Developing Zimbabwe’s automobile


The advent of the automobile was of great importance in our economic history.

It helped propel mankind’s endeavours in the exchange of goods and services or mobility to unimaginable convenience or even superfluity.

Indeed, the automobile industry lubricates and facilitates industrialisation of the economy.

Charles Duly introduced this marvellous technology onto the land between the Zambezi and the Limpopo Rivers in 1902.

In 1961, the country would witness the establishment of automobile assembly plants, far ahead of China or any of the East Asian economic Tigers.

The British Motor Corporation (BMC) [Leyland and now Quest Motors] established a motor assembly plant in 1960 in Mutare, then Umtali.

The Ford Motor Vehicle Plant (Willowvale Motor Industries) was established in 1961.

In 2018, the Zimbabwe Motor Industry Development Policy (ZMIDP) was launched with a view to reviving this strategic sector.

It had an implementation time line of 11 years up to 2030.

Subsequently, interim statutory requirements were put in place.

Zimbabwe’s automobile sector is currently dominated by imports, particularly second hand units.

This has strangled the domestic motor vehicle manufacturing industry.

For instance, statistics from the Central Vehicle Registry (2018) show that Zimbabwe imported 239 042 second-hand vehicles for the period January 2015 to September 2018.

As a result, the domestic automobile manufacturing industry has witnessed its market-share dwindling to unsustainable levels.

This situation has to be rectified.

The automobile industry is witnessing massive technological innovations.

From the pacesetting battery powered innovations by Elon Musk and the Tesla Motor Company, to Information Communication Technology-driven innovations now commonplace in the automobile sector today, Zimbabwe’s industry has significant gaps to fill.

While South Africa has a comparative advantage in terms of economies of scale and geographical location, Zimbabwe can equally develop its automobile sector to levels where it can contribute significantly to the overall Gross Domestic Product.

The automobile industry is strategic.

It can facilitate the development of other industries that include the battery, leather, radio, tyres, bolts, nuts, and steel sectors.

According to Denford Mutashu of the Confederation of Zimbabwe Retailers, local vehicle assembly is failing to produce a US$5 000 car which the market demands because of low demand.

Support gaps

There is a visible dearth of support to the industry when compared to how China supported the growth of theirs.

China invested in STEM (Science, Technology, Engineering and Mathematics) subjects, building up a pool of engineers, people who could invent or improve things.

Trinity Engineering were leading in this endeavour, unfortunately we did not give them the support they deserved.

The Japanese had given us automobile technology transfer through Mazda and we were supposed to initiate development of the local components for the motor vehicle. In any case, for the automobile there is no need to reinvent the wheel, but to improve on what is existing. For instance, Zimbabwe has significant reserves of lithium.

The automobile today is going electric, powered by the lithium battery.

It is here that Zimbabwe can contribute, take advantage of these lithium reserves and innovate with the battery.

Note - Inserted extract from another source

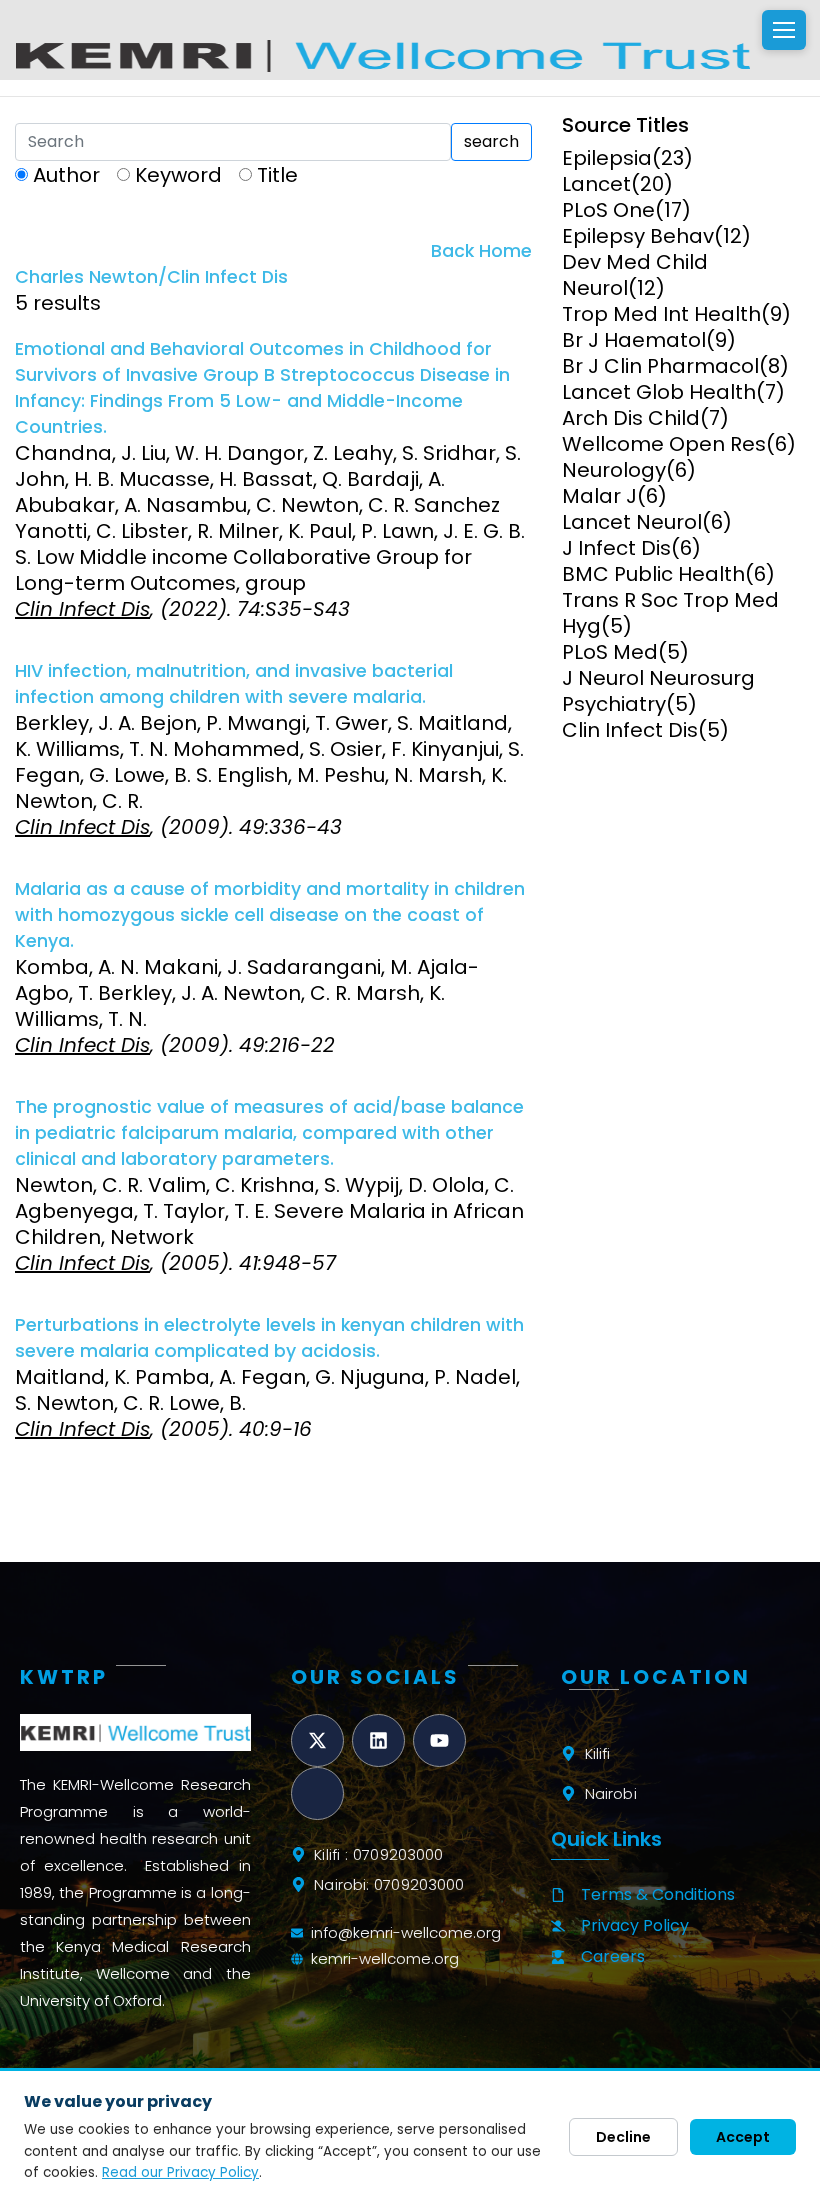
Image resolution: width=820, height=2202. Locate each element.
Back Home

The role of local innovators

This starts with the budget; how much we are appropriating towards research and development (R and D).

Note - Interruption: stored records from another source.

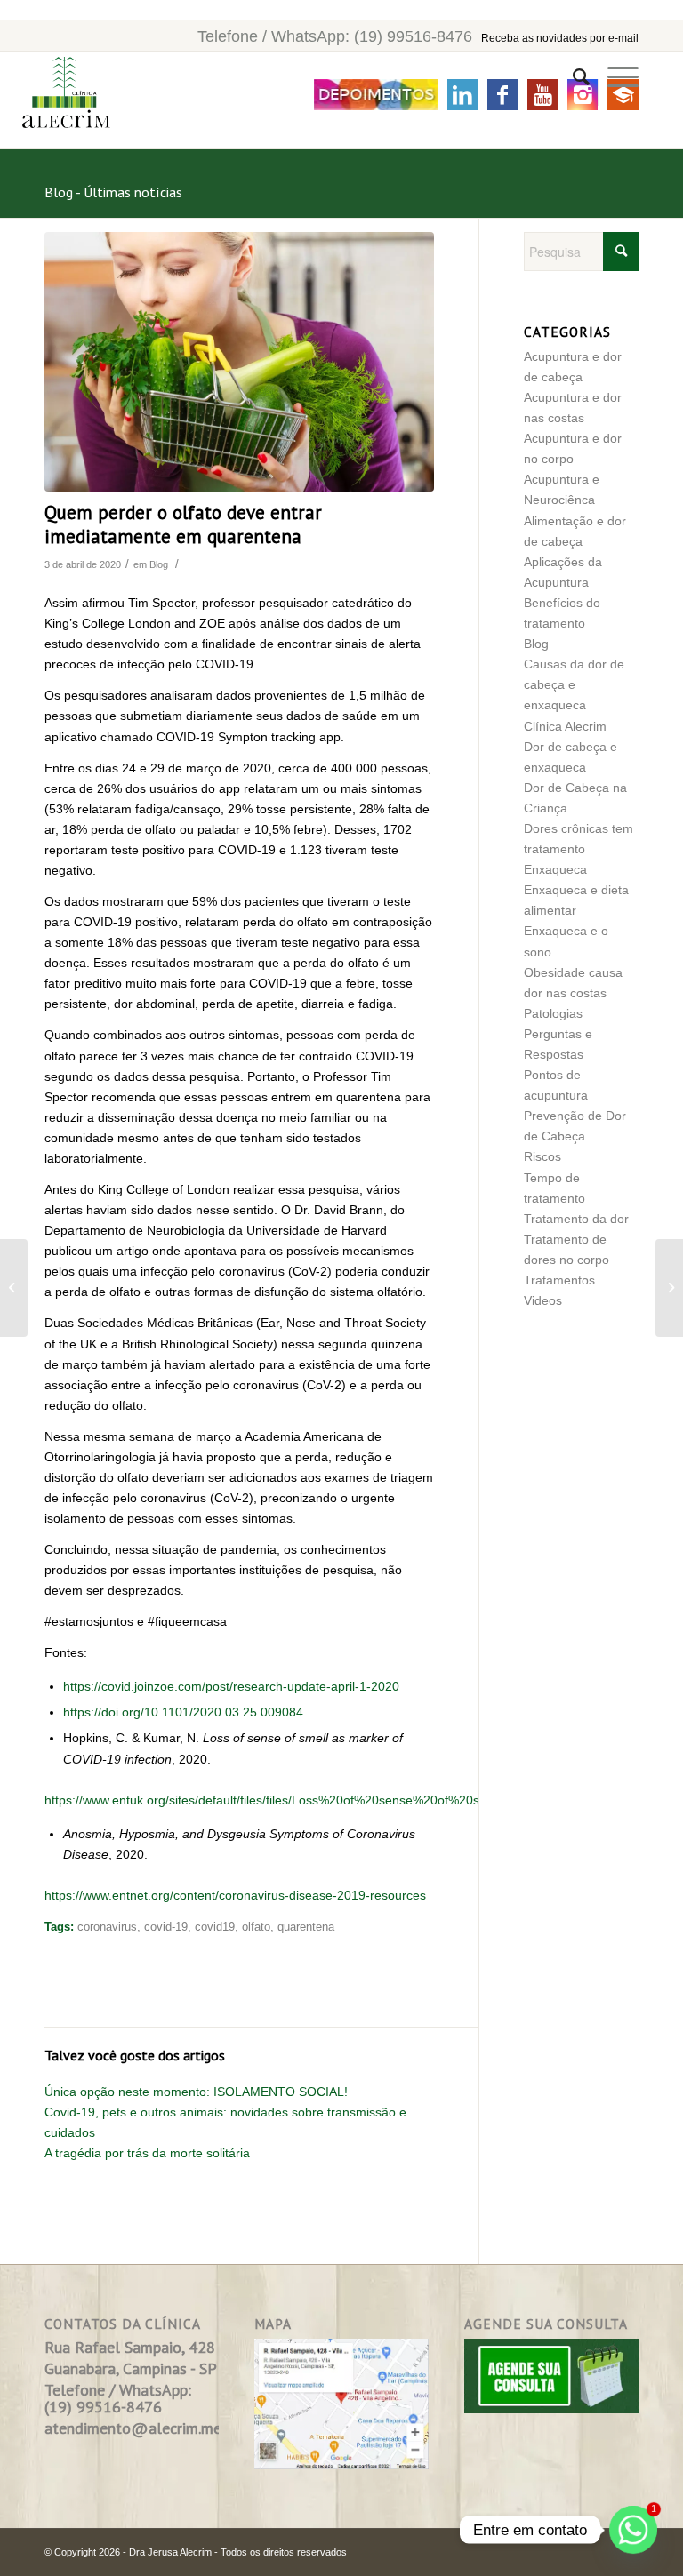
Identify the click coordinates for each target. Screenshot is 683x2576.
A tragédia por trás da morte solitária (147, 2153)
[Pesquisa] (572, 76)
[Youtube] (542, 94)
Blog (158, 564)
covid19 (215, 1927)
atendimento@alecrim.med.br (145, 2428)
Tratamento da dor (576, 1219)
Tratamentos (559, 1280)
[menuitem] (572, 76)
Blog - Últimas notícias (113, 192)
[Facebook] (502, 94)
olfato (256, 1927)
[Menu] (614, 76)
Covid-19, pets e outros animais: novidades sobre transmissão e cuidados (225, 2122)
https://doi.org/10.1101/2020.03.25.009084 (183, 1712)
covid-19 (166, 1927)
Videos (543, 1300)
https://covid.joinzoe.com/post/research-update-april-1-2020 (231, 1686)
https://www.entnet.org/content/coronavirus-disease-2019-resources (235, 1895)
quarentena (305, 1927)
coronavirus (107, 1927)
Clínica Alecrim (565, 726)
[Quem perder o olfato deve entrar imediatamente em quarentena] (239, 362)
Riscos (542, 1156)
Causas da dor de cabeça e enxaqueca (574, 684)
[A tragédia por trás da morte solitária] (14, 1288)
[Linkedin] (462, 94)
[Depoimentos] (376, 94)
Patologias (553, 1013)
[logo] (55, 101)
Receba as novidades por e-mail (560, 38)
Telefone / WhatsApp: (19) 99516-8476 (334, 36)
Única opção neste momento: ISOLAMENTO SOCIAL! (196, 2091)
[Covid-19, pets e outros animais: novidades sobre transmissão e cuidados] (669, 1288)
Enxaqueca (555, 869)
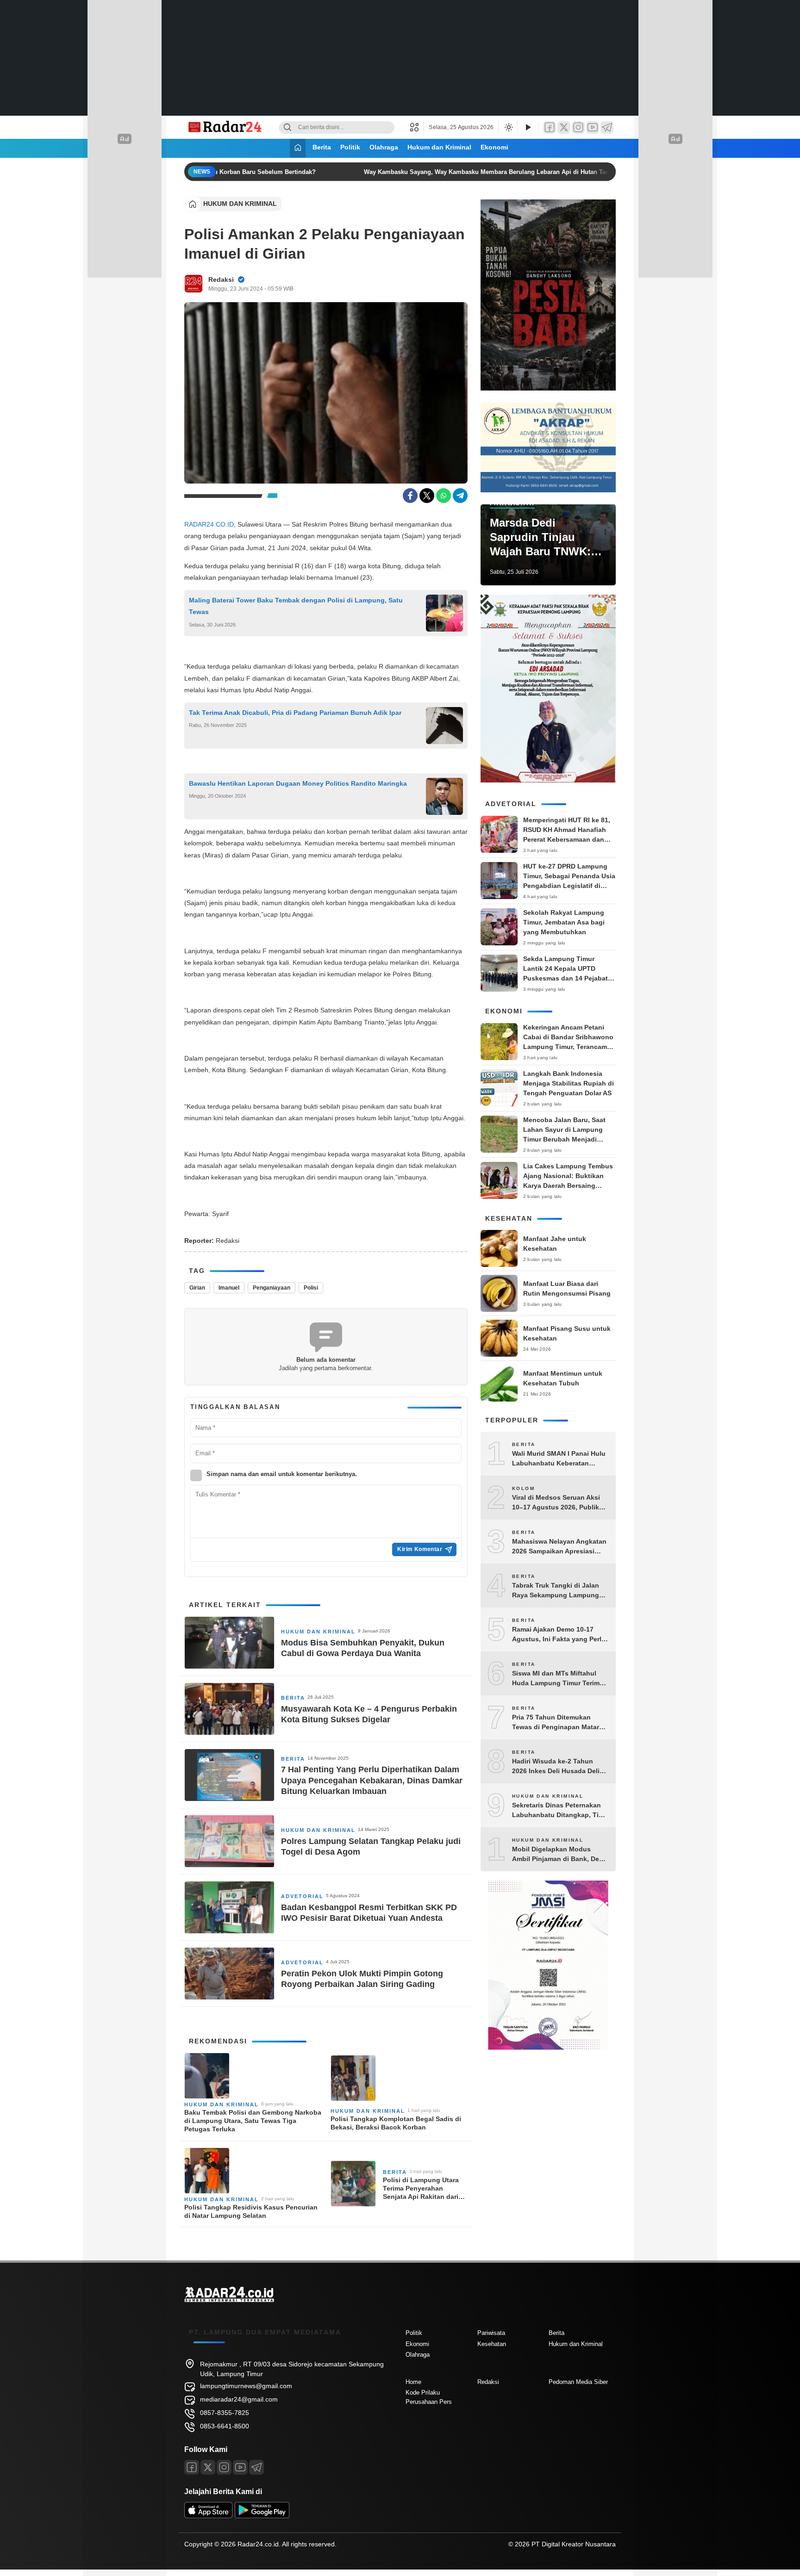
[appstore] (208, 2516)
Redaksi (221, 279)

We have now created innovation hubs at local universities and a significant percentage of the National Budget should be reserved for R&D at these hubs.

There should be investment in R&D for both individual and institutional researches.

Anything less, we will continue to lose all the innovative brains.

The motor vehicle industry is strategic and deserves all the support.

Ekironi Madzanira is a PhD Student with the Zimbabwe Open University. His research explores the case of innovation for the revival of the automobile industry in Zimbabwe.